_Stored records_.
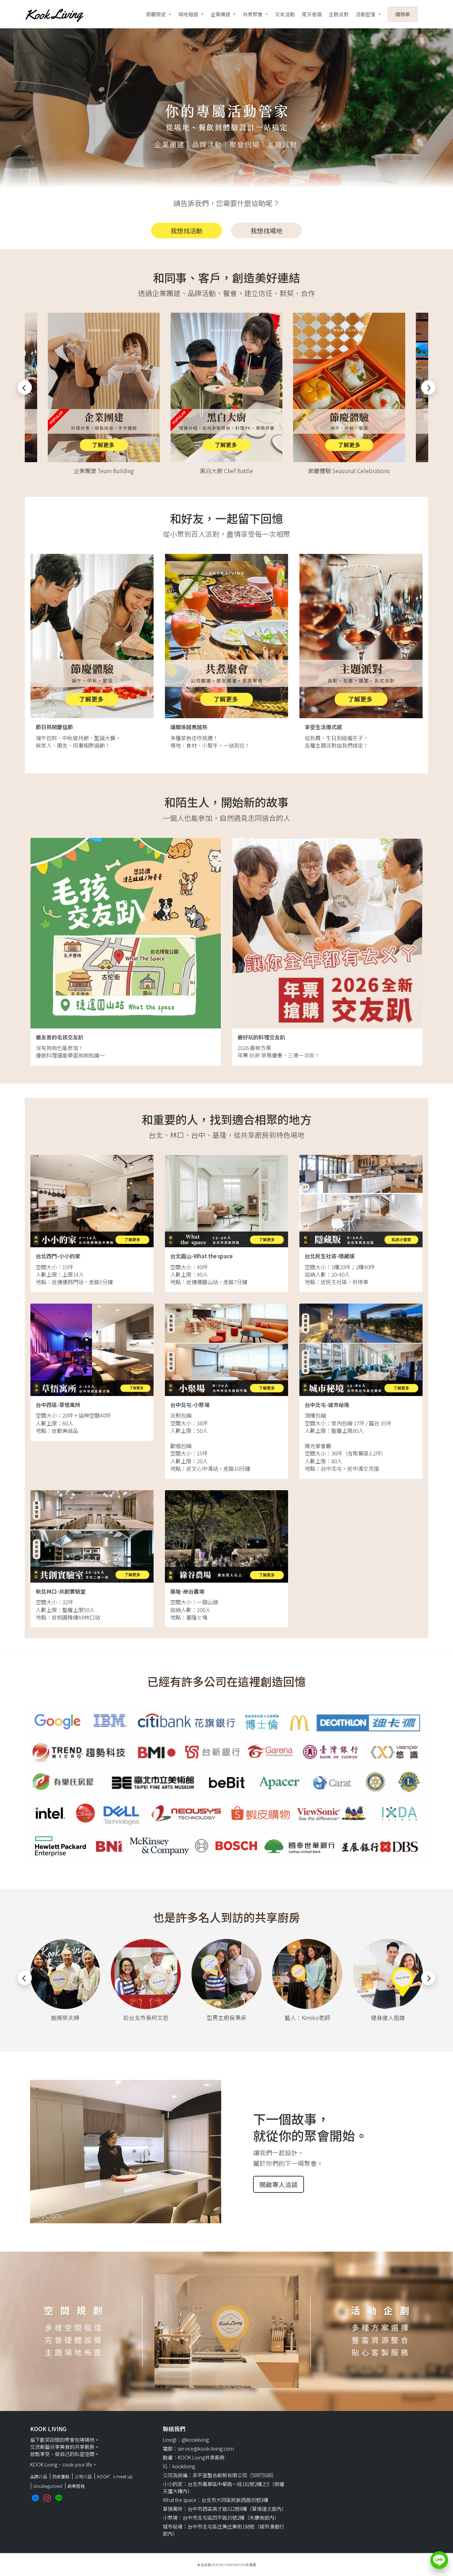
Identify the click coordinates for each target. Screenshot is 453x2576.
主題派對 (339, 14)
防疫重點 (60, 2476)
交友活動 (285, 14)
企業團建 (220, 14)
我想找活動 (186, 230)
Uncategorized (47, 2486)
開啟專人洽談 (278, 2184)
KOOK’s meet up (115, 2476)
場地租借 (188, 14)
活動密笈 (365, 14)
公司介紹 (83, 2476)
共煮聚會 (253, 14)
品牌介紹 (38, 2476)
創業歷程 (76, 2486)
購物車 (402, 14)
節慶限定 (156, 14)
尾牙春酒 (312, 14)
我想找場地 (266, 230)
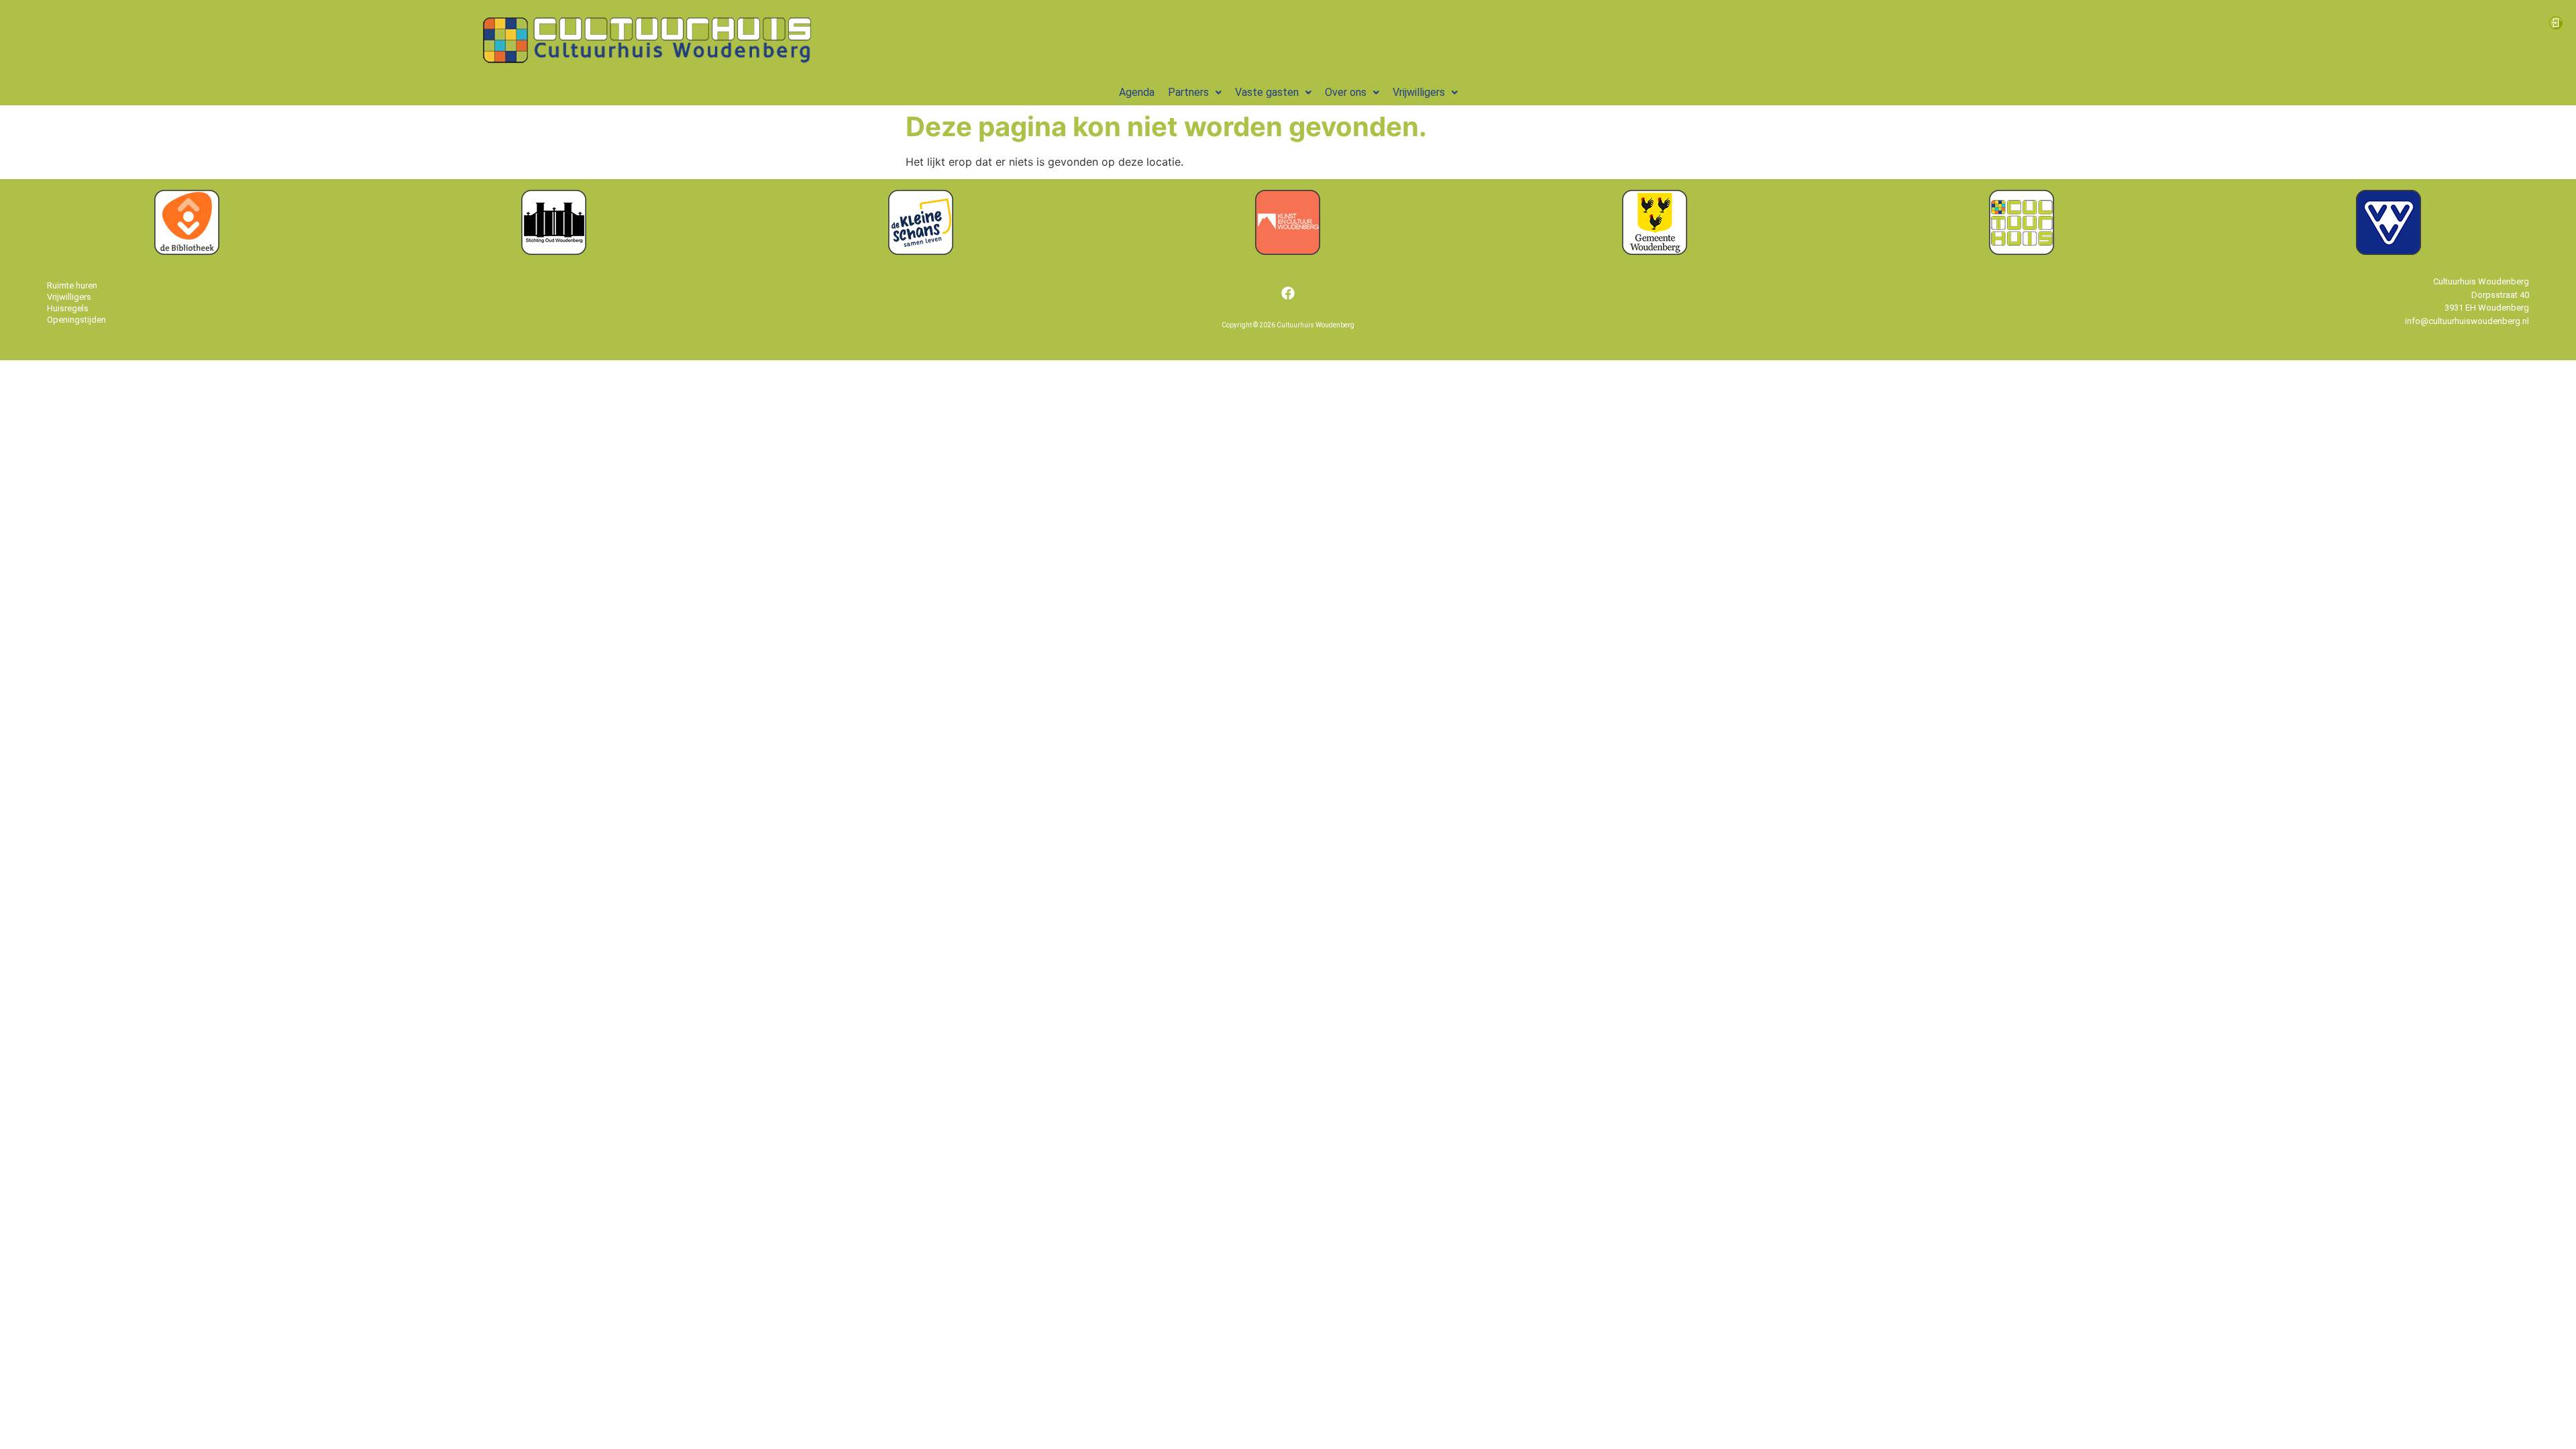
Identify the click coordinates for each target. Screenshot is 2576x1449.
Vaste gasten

_TASK INSTRUCTIONS_. A word-for-word copy of the entries above is needed, with every picture dropped.

_RESPONSE AREA_.
Identify the click coordinates for each target. Screenshot is 453x2576.
主題派對 (339, 14)
防疫重點 (60, 2476)
交友活動 (285, 14)
企業團建 (220, 14)
我想找活動 (186, 230)
Uncategorized (47, 2486)
開啟專人洽談 (278, 2184)
KOOK’s meet up (115, 2476)
場地租借 (188, 14)
活動密笈 (365, 14)
公司介紹 (83, 2476)
共煮聚會 (253, 14)
品牌介紹 (38, 2476)
創業歷程 (76, 2486)
購物車 (402, 14)
節慶限定 (156, 14)
尾牙春酒 (312, 14)
我想找場地 (266, 230)
Identify the click coordinates for each target. Screenshot is 2576x1449.
Vaste gasten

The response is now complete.